Lettre à Stéphane de Groodt (17)

Mon maître, mon gourou, mon Groodt,

Ma chronique Recherche S'éphane Désespérément continue. Mon périple à travers l'Europe m'amène maintenant à Kaboul, l'autre pays du kaboulé (ou kaboulie pour les intimes). Il ne manquait plus que ça se sent quand c'est toi qui es dans la kitchen.

Autre pays, autre continent, autres mœurs, autre "mais qu'est-ce que je fous dans cette galère de rien" !? L'Afghanistan, ni s'détend d'ailleurs, m'offre un cercueil, heu un accueil des plus chaleureux... il fait 45° C. ! C'est en sueur et en sous-vêtement (ben oui, j'ai chaud !) que je pose ma valise en béton .. elle pèse une tonne entre le casque, le gilet pare-balles et les casseroles Téfou en titane (ça peut servir !).

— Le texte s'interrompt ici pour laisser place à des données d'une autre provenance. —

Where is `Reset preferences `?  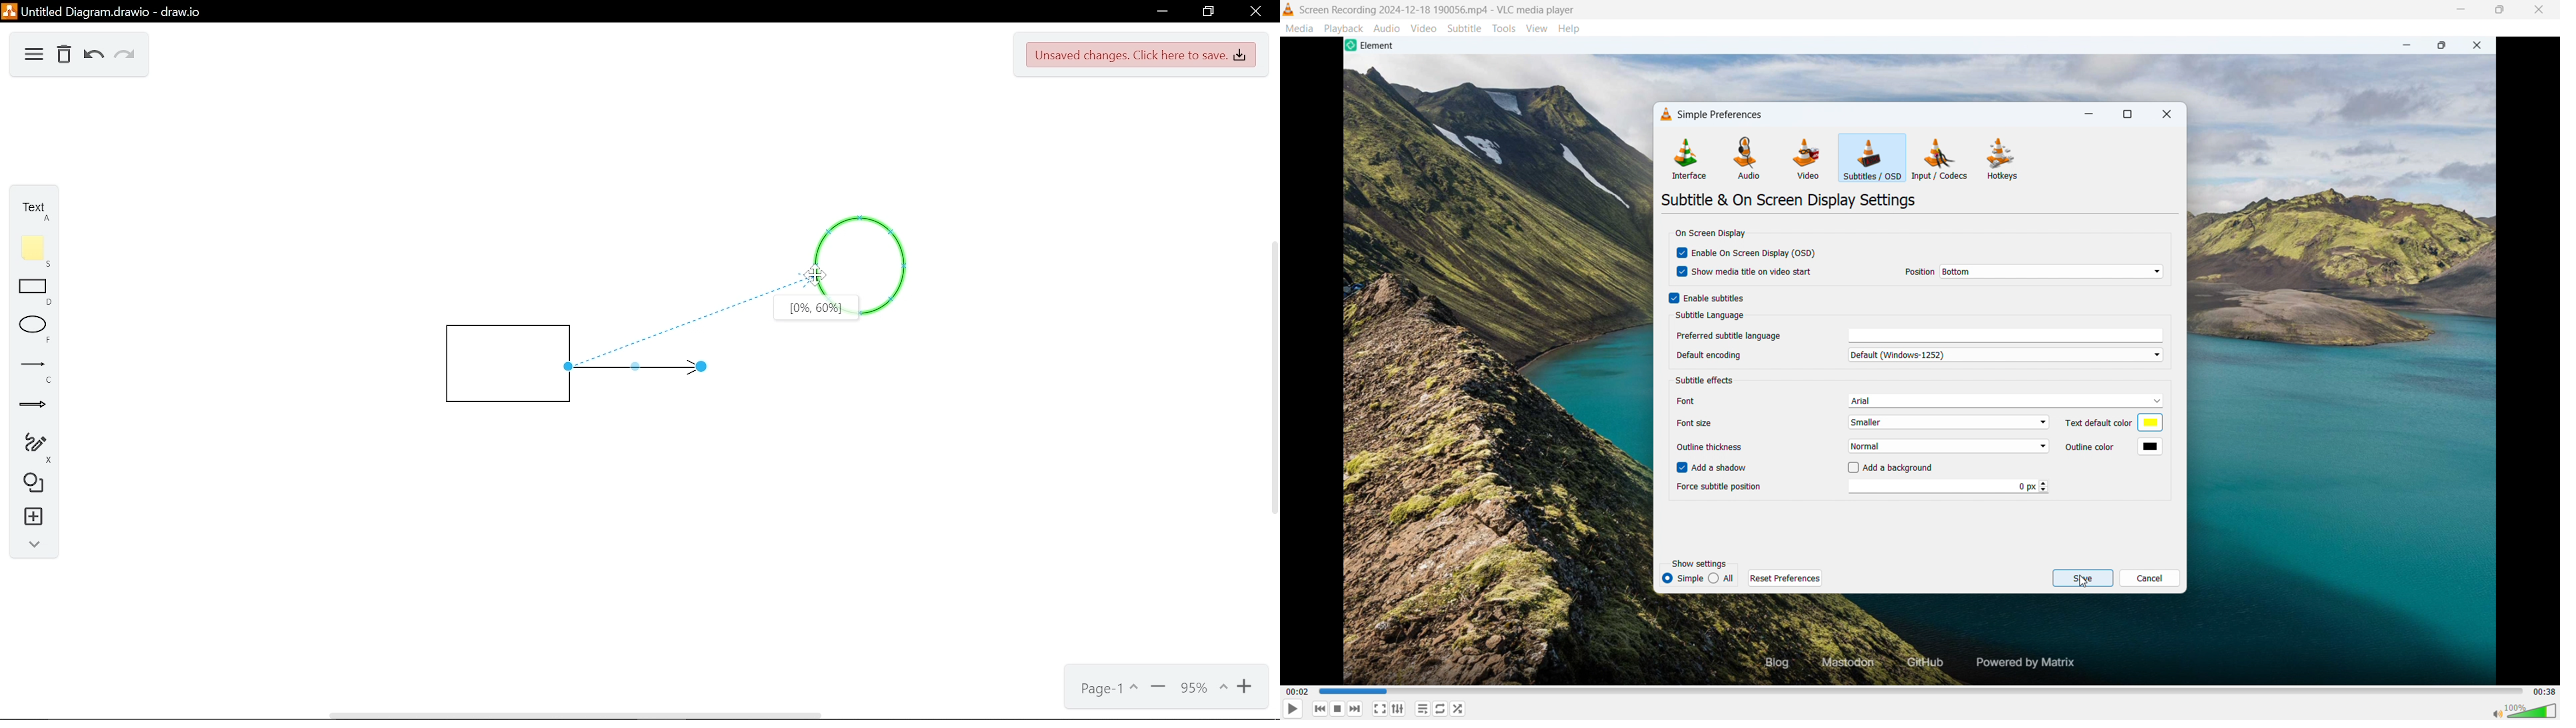
Reset preferences  is located at coordinates (1785, 577).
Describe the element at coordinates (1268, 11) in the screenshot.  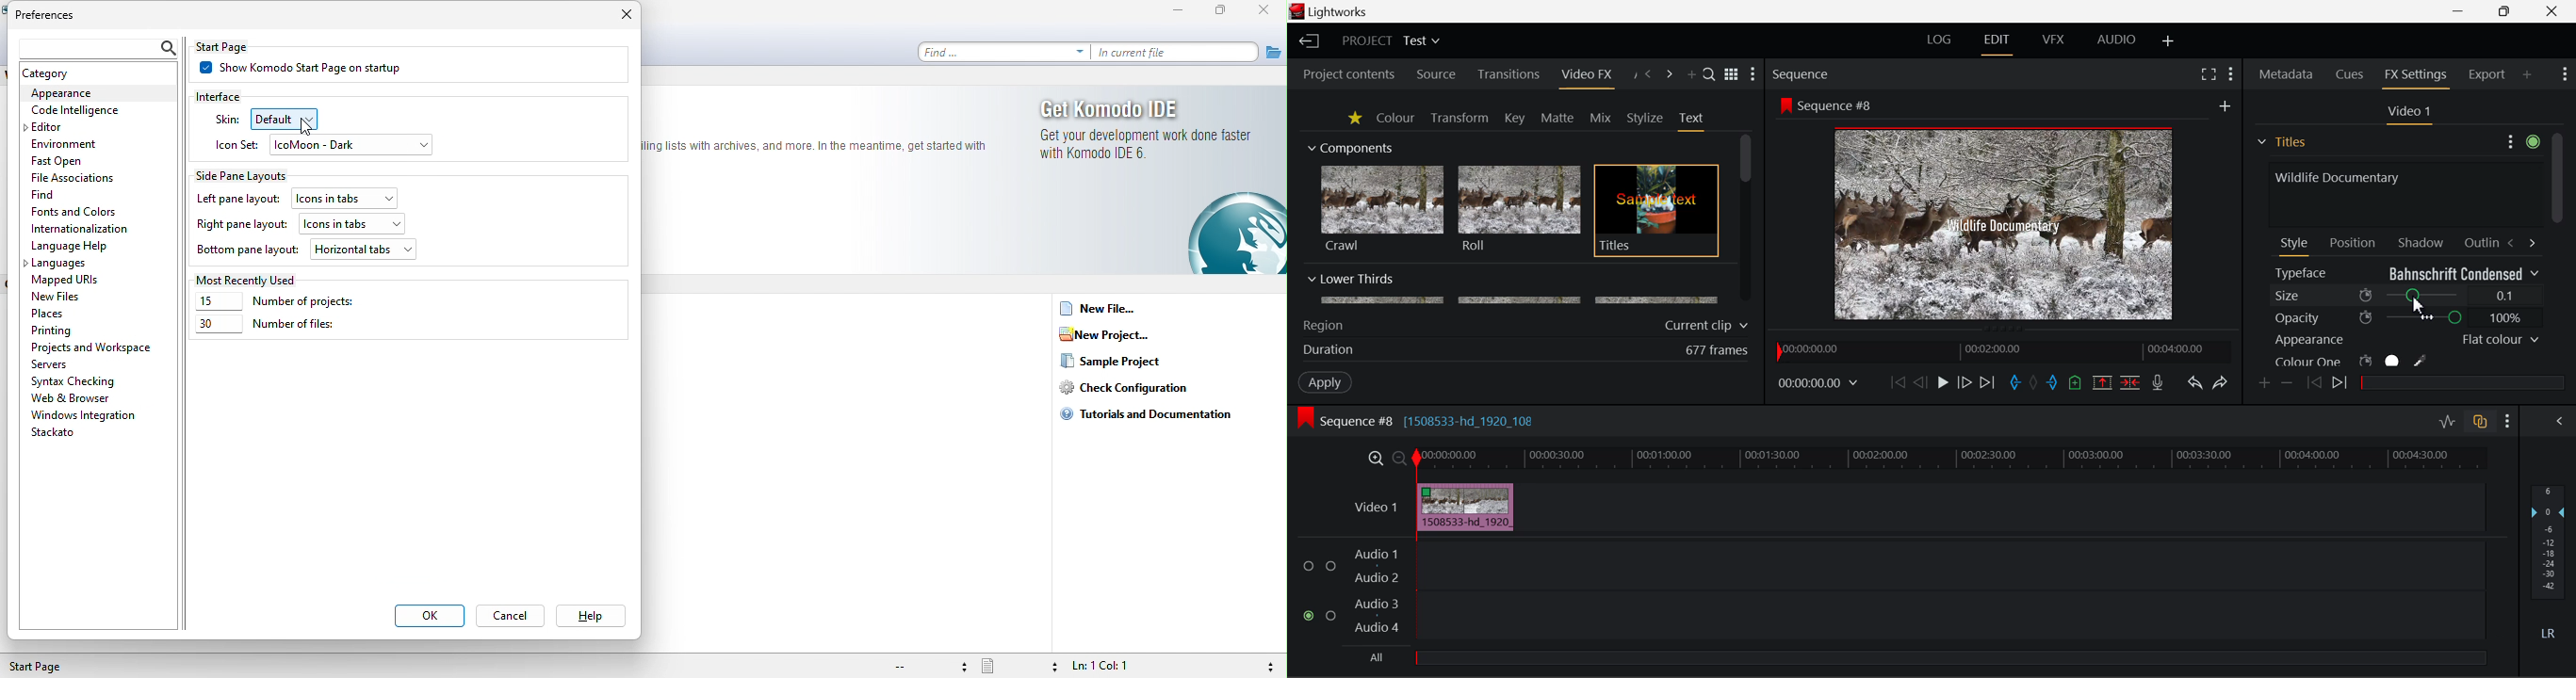
I see `close` at that location.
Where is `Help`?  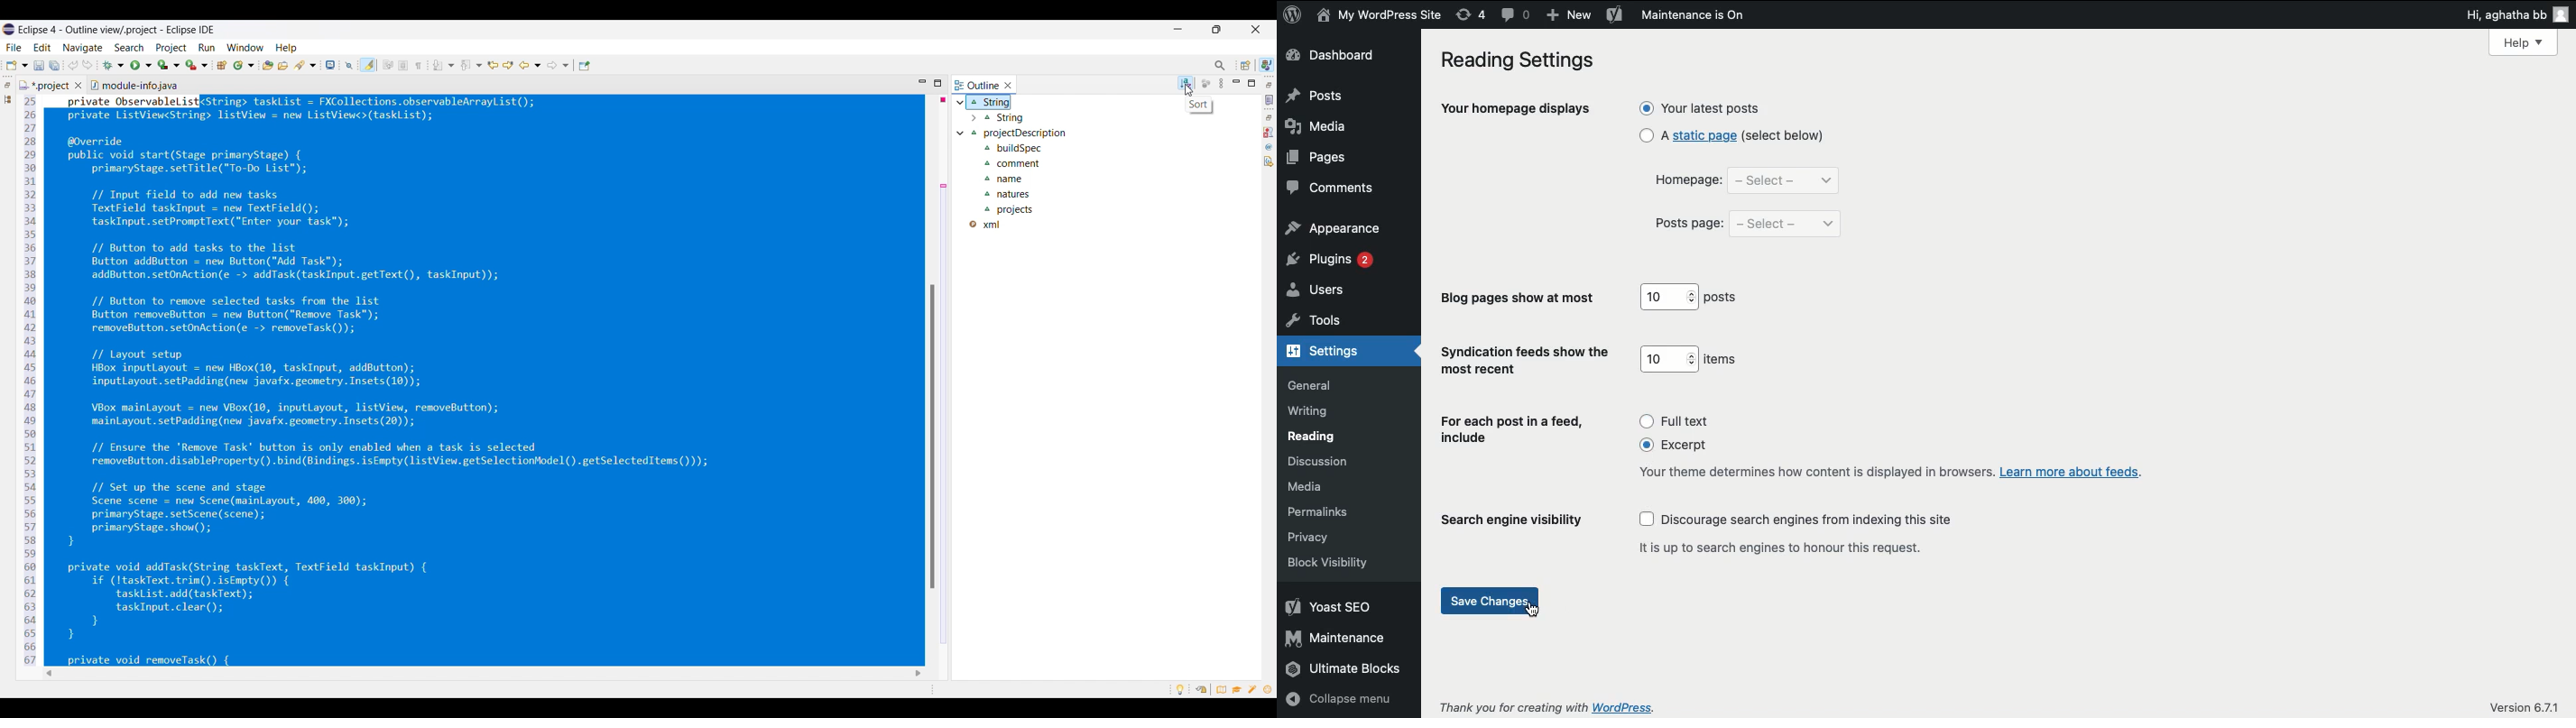 Help is located at coordinates (2523, 42).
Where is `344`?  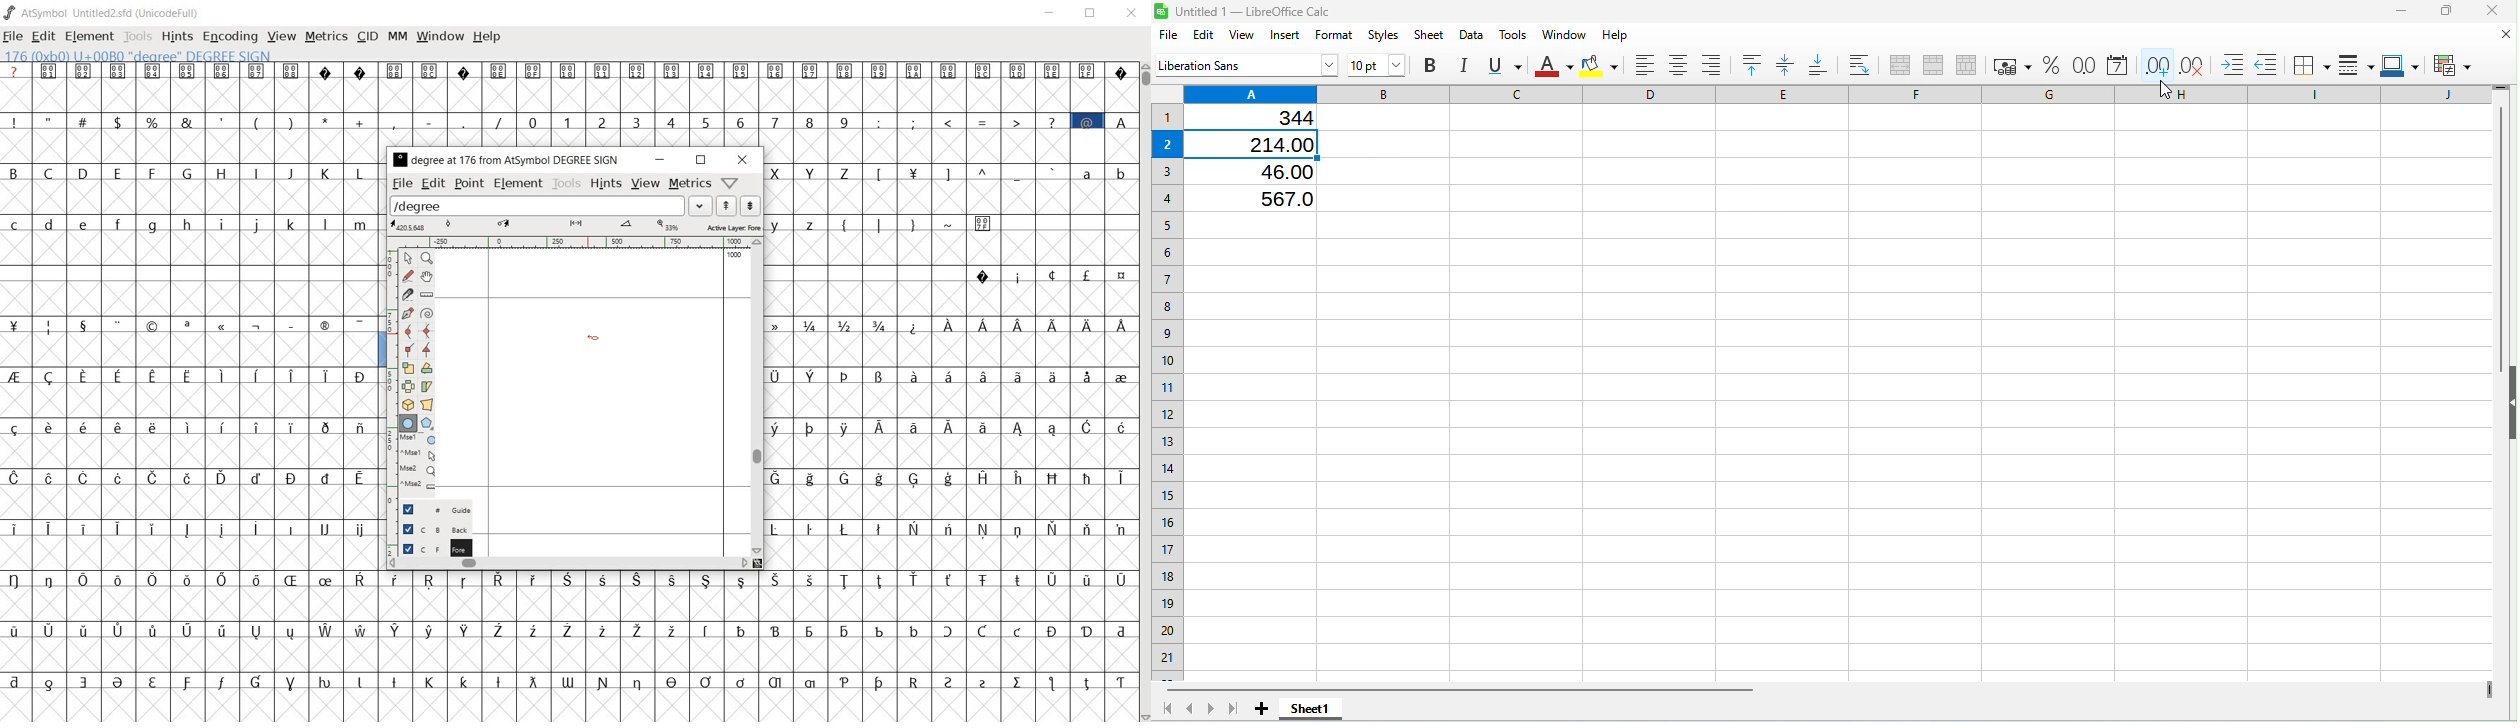 344 is located at coordinates (1272, 118).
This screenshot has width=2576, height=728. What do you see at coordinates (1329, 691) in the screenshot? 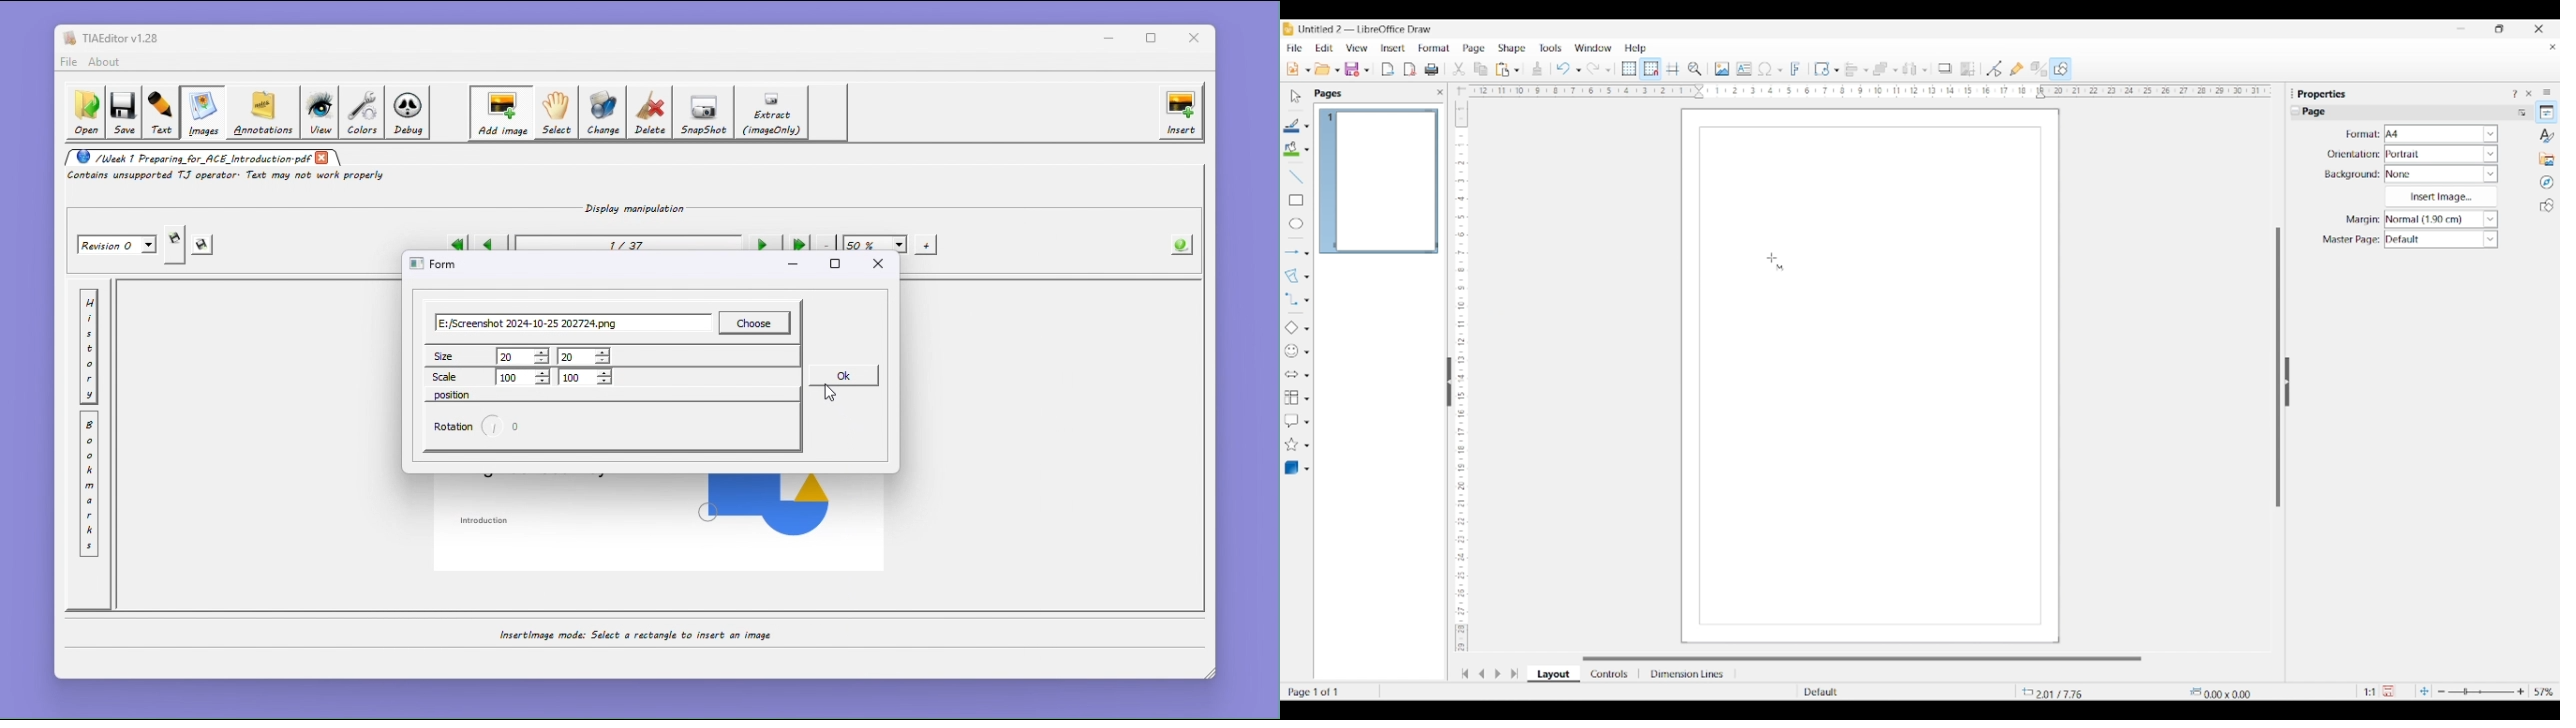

Je regrette de ne pas être un chameau ou un drone-Madère pour mieux tenir le coup. J'ai besoin d'un bol d'air ou d'une bonne bière, c'est selon. Je me mets donc à la recherche d'un café avant de chercher une cache, oubliant ma tenue désinvolte et quelque peu inappropriée... Je ne sais point si le malaise qui me prend est dû à l'étouffe en chaleur (quelqu'un peut éteindre le radiateur ? non ?) ou aux regards en-six-temps (on aperçoit, on regarde, on n'en croit pas ses yeux, on ferme les yeux, on regarde mieux, on écarquille les yeux !).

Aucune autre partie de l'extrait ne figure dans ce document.